Return to Wikidata:Property proposal/Lexemes

   Under discussion
Descriptionentry for a lexeme in the Free Vietnamese Dictionary Project’s monolingual Vietnamese dictionary
RepresentsFVDP Vietnamese dictionary (Q130812916)
Data typeExternal identifier
Example 1xanh (L705061) 573415
Example 2gặp (L1011653) 104184
Example 3chuột (L1360864) 61855
Formatter URLhttps://www.informatik.uni-leipzig.de/~duc/TD/td/index.php?bpos=$1&db=vv

Motivation

[edit]

This property is proposed for use as a reference to link to Vietnamese lexemes. -عُثمان (talk) 22:26, 3 November 2024 (UTC)[reply]

Discussion

[edit]
  •  Support Mahir256 (talk) 22:44, 3 November 2024 (UTC)[reply]
  •  Oppose I'm hesitant about claiming this ID means anything more than a very specific way to form a particular URL. I would support an external reference property about each of the FVDP dictionaries, but I think this property as proposed should be limited to qualifiers.

    The Free Vietnamese Dictionary Project (FVDP) consists of a DICT (Q977872) Web server and desktop client, software to generate compatible dictionaries, and a collection of precompiled dictionaries compiled by a long-gone group of volunteers. [1] The software is licensed as open source, but I have no idea where to find the source code anymore. The provided dictionaries are available in two formats: StarDict Info (Q105858121) (which can be used with any compatible client and server) and a custom format specific to this client and server. [2]

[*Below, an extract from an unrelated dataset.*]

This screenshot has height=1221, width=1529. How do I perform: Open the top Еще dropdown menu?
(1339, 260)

    This proposal relies on the FVDP Web server's bpos URL query parameter, which indicates the byte offset of the entry within the dictionary's index file (in which each entry is listed alphabetically, separated by 8 bytes). Specifically, it assumes the "DE1" server, one of two DICT servers that the author Hồ Ngọc Đức (Q102291268) runs out of the University of Leipzig. If you plug the same byte offset into a different server, it will likely return a different entry. For example, xanh (L705061) is 573415 on "DE1" but 573297 on "DE3" (which is currently malfunctioning). Another popular instance ("US2") no longer exposes bpos at all.

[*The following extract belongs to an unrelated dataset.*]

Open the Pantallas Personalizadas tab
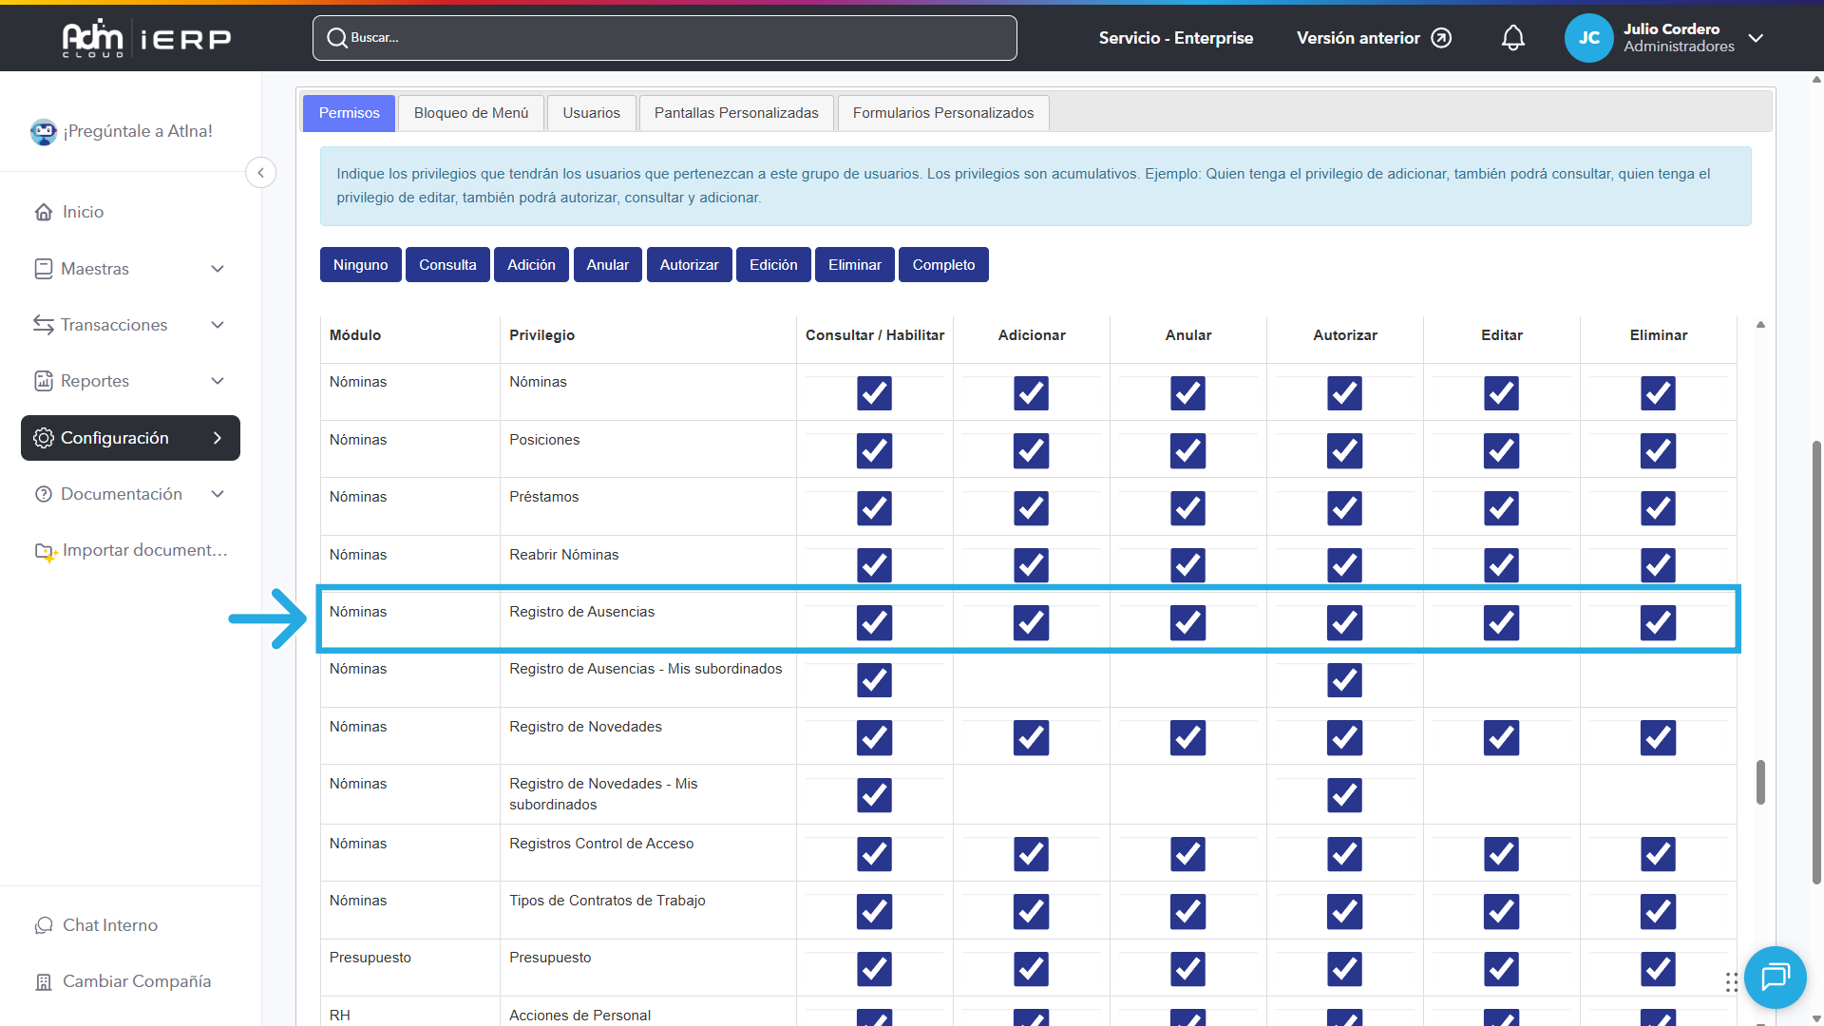 pos(735,113)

    As I understand it, the purpose of this property is to durably link to an entry in the dictionary from a lexeme that inherently pertains to a specific word. The differences in byte offsets between servers illustrates that this is not an inherent property of a dictionary entry. The offsets have changed over time for a variety of reasons, such as adding more "00" front-matter entries and deleting duplicate entries. Moreover, the byte offset doesn't seem to be useful for offline distributions of this content. I think a primary external reference should follow wikt:Template:R:FVDP and its translations, which set the word parameter to the word itself. This would be a good way to indicate that the dictionary spells hóa/hoá differently in hóa đơn versus hoá nhi for no particular reason.

     – Minh Nguyễn 💬 18:19, 10 November 2024 (UTC)[reply]